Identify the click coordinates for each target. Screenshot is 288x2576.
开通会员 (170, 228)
...
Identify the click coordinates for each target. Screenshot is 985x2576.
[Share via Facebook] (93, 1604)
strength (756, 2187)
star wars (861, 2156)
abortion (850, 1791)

What the exercise asks: Please give back exactly the lines of this listing beginning at the line with "[Share via Facebook] (93, 1604)" and ending with the line with "abortion (850, 1791)", both included, and nothing else.

The answer:
[Share via Facebook] (93, 1604)
strength (756, 2187)
star wars (861, 2156)
abortion (850, 1791)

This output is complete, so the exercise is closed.